Lucien, neveu de Serge Meckes

Neveu du défunt, Lucien Meckes a tenu à rendre hommage à Serge Meckes. Il est aussi venu exprimer son incompréhension :

« Tout ce que j’attends, c’est la vérité sur les circonstances de sa mort. Pourquoi est-ce qu’on a laissé un aveugle seul en cellule ? Combien de temps les surveillants ont mis pour intervenir après le début de l’incendie ? J’ai lu avant d’arriver qu’il y a des centaines de morts chaque année dans les prisons françaises. Pour moi, ce qui est arrivé à Serge aurait pu être évité. J’ai l’impression qu’à cause du manque de personnel, les prisons sont mal gérées. »

Des morts en série

Aux côtés de Lucien, Mehdi se tient aussi sur ce bout de trottoir en solidarité avec la famille Meckes. Devant la prison qu’il a connue entre 2005 et 2006, il se souvient des décès qui ont eu lieu pendant sa détention à Strasbourg :

« Quand j’étais à l’Elsau, il y a eu trois morts. Deux s’étaient pendus. Et pour le troisième, c’était déjà un décès dans l’incendie d’une cellule. Alors 20 ans plus tard je me demande : comment est-ce possible qu’on n’arrive pas à ouvrir assez vite une cellule en feu dans une prison ? Il n’y a pas de surveillants qui font des rondes ? Il n’y a pas de détenus qui crient et tapent sur la porte pour alerter ? »

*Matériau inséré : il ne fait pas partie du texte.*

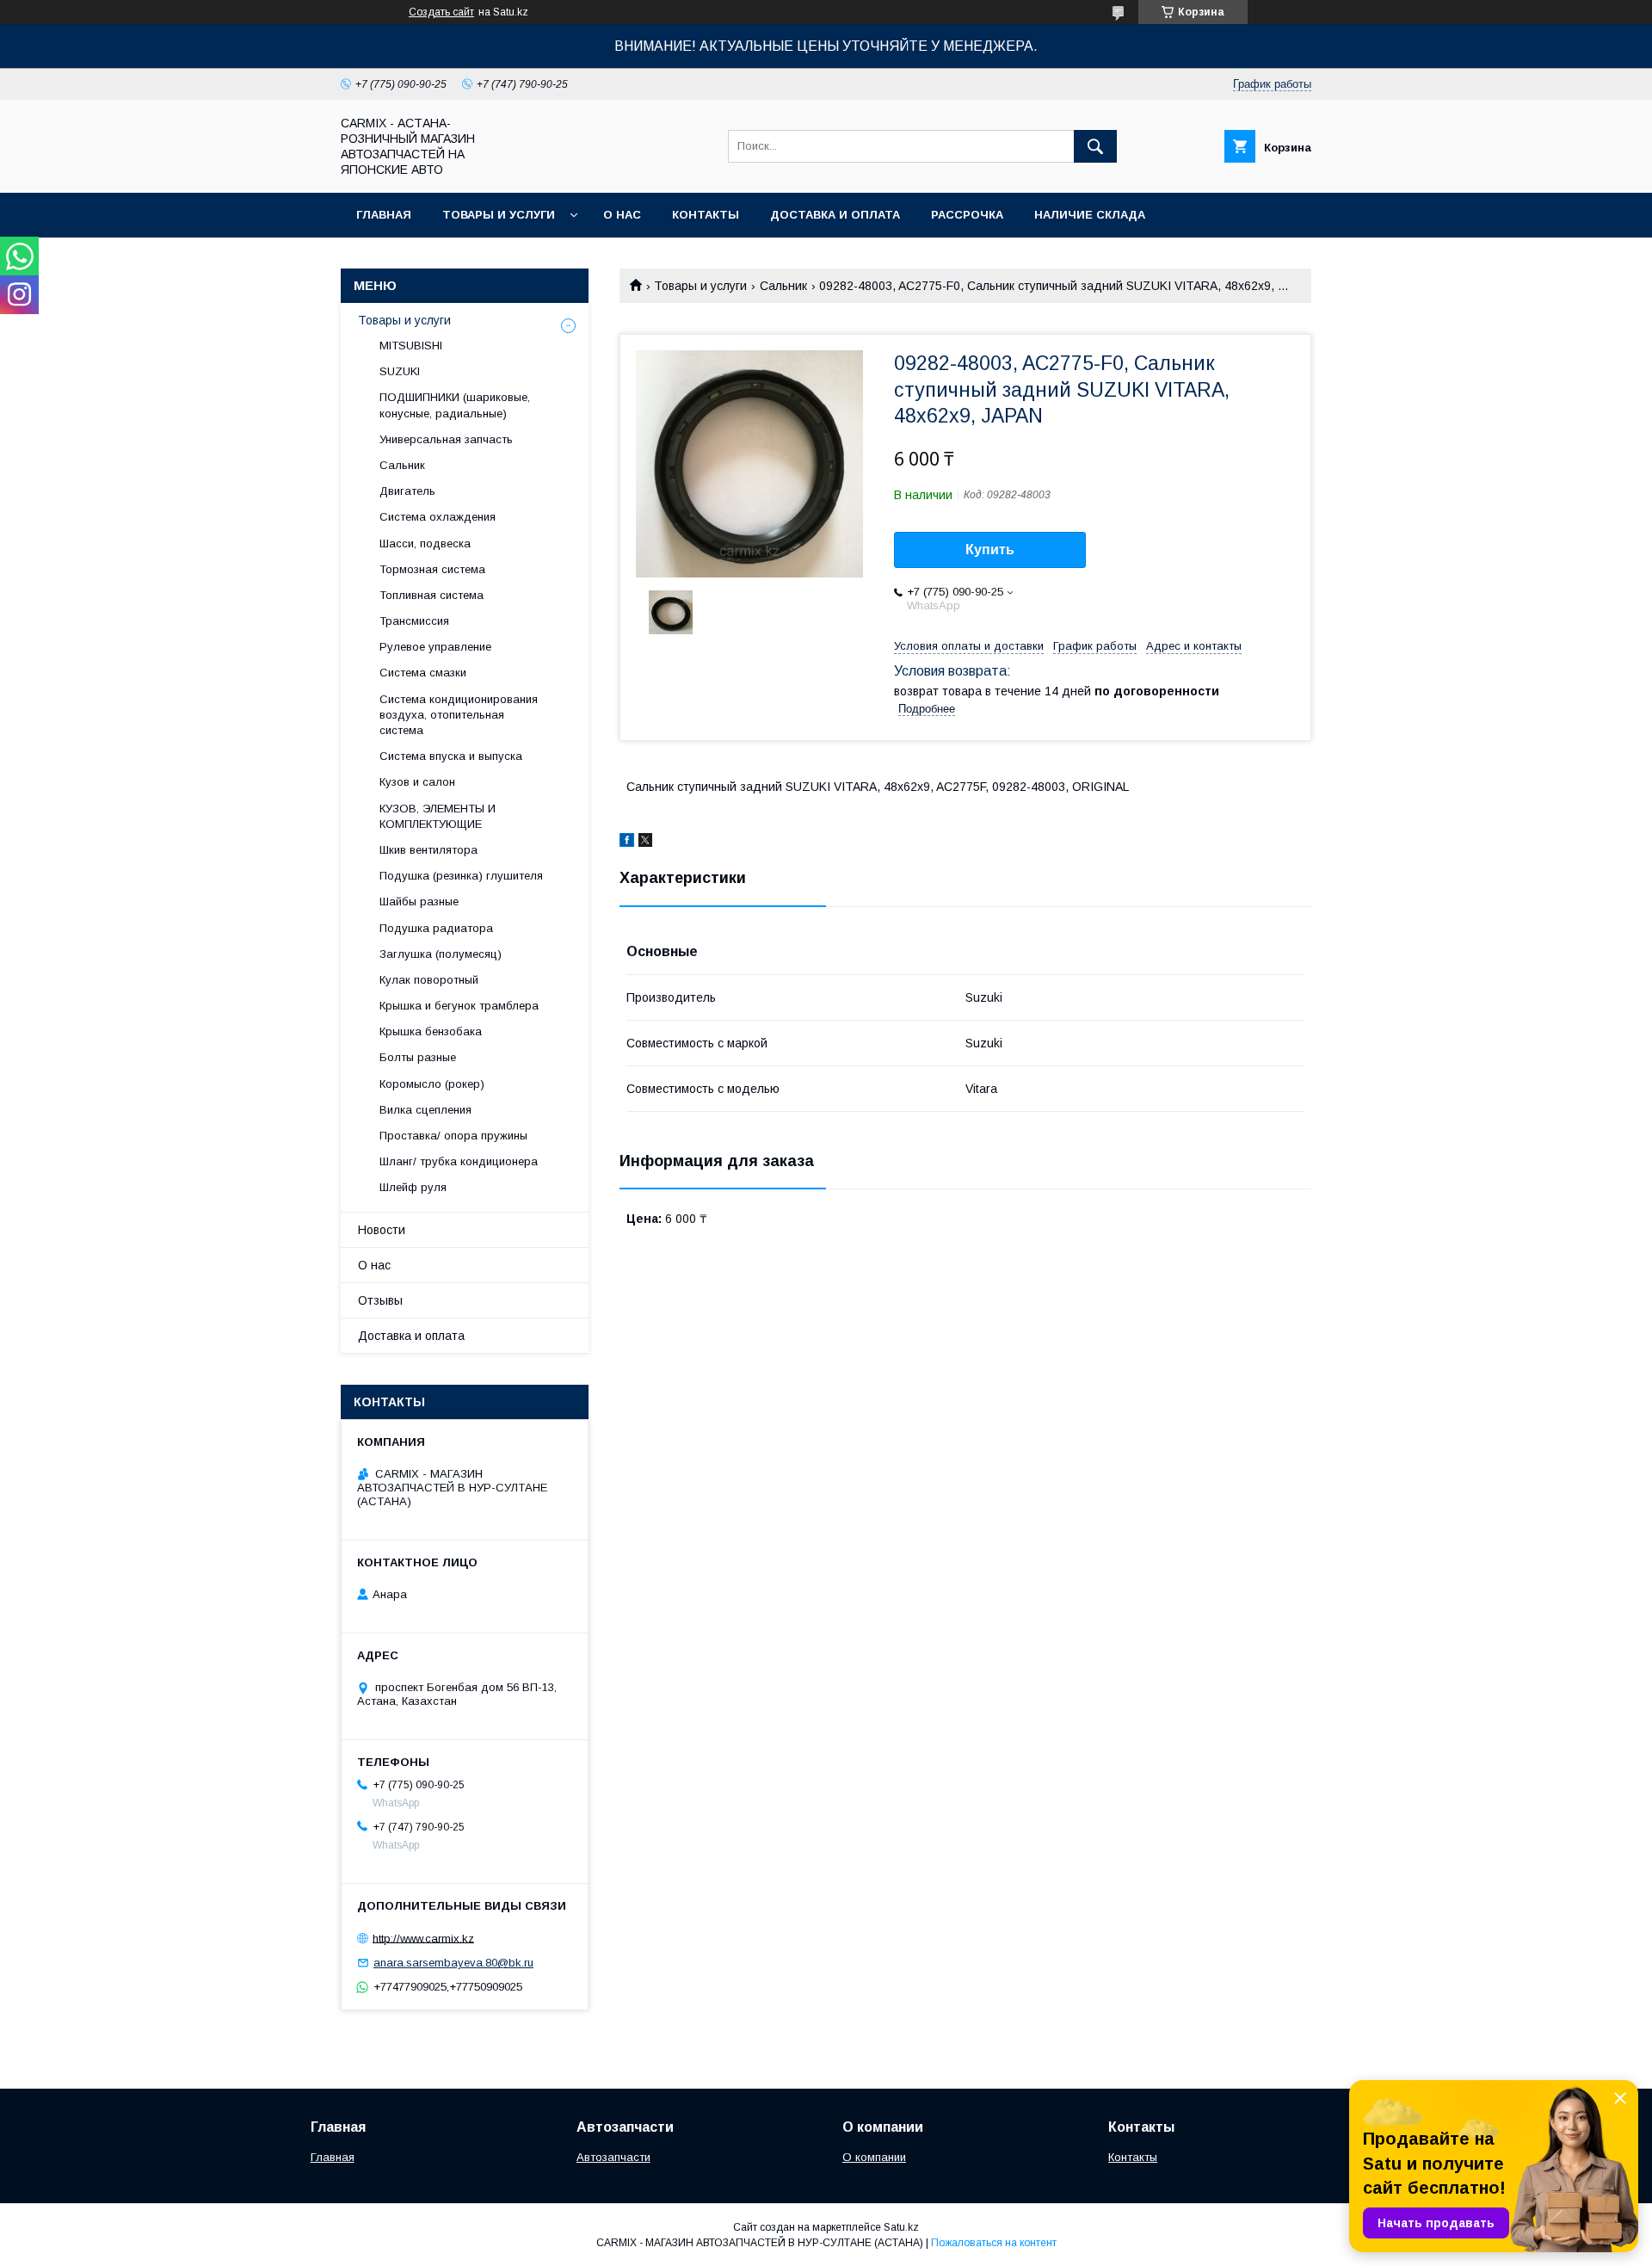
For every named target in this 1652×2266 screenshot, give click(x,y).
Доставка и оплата (835, 214)
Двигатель (407, 491)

Appel au contrôleur général des prisons

Après avoir garé sa voiture devant la prison, Tourpal (le prénom a été modifié) place un carton qu’il a peint aux couleurs du drapeau français. Ancien détenu à la maison d’arrêt de Strasbourg, il a inscrit au marqueur noir les revendications de ses anciens camarades de détention (à retrouver au bas de cet article). Et des questions qui naissent de la mort de Serge Meckes :

« Il y a quelques jours, un mort, brûlé dans sa cellule à Strasbourg. Un prisonnier reste un être humain, même s’il purge sa peine. Où sont les droits de l’Homme ? Où est le contrôle général des lieux de privation de liberté ? »

Les revendications n’ont pas manqué d’en appeler aux valeurs de la République française.

Une prison insalubre

Samir, 21 ans, n’a pas connu la détention. Il s’est rendu à la manifestation car il connaît la réalité de la prison strasbourgeoise à travers les témoignages d’amis incarcérés : « Ils m’ont surtout raconté l’insalubrité, les punaises de lit, les cafards, les moisissures dans les douches, les câbles électriques dénudés… » Il n’est pas le seul à relayer la colère des détenus musulmans face à l’absence de viande halal dans les denrées à cantiner : « Ce n’est pas possible de priver les musulmans de viande. Certains en viennent à se faire livrer de la viande par drone ! »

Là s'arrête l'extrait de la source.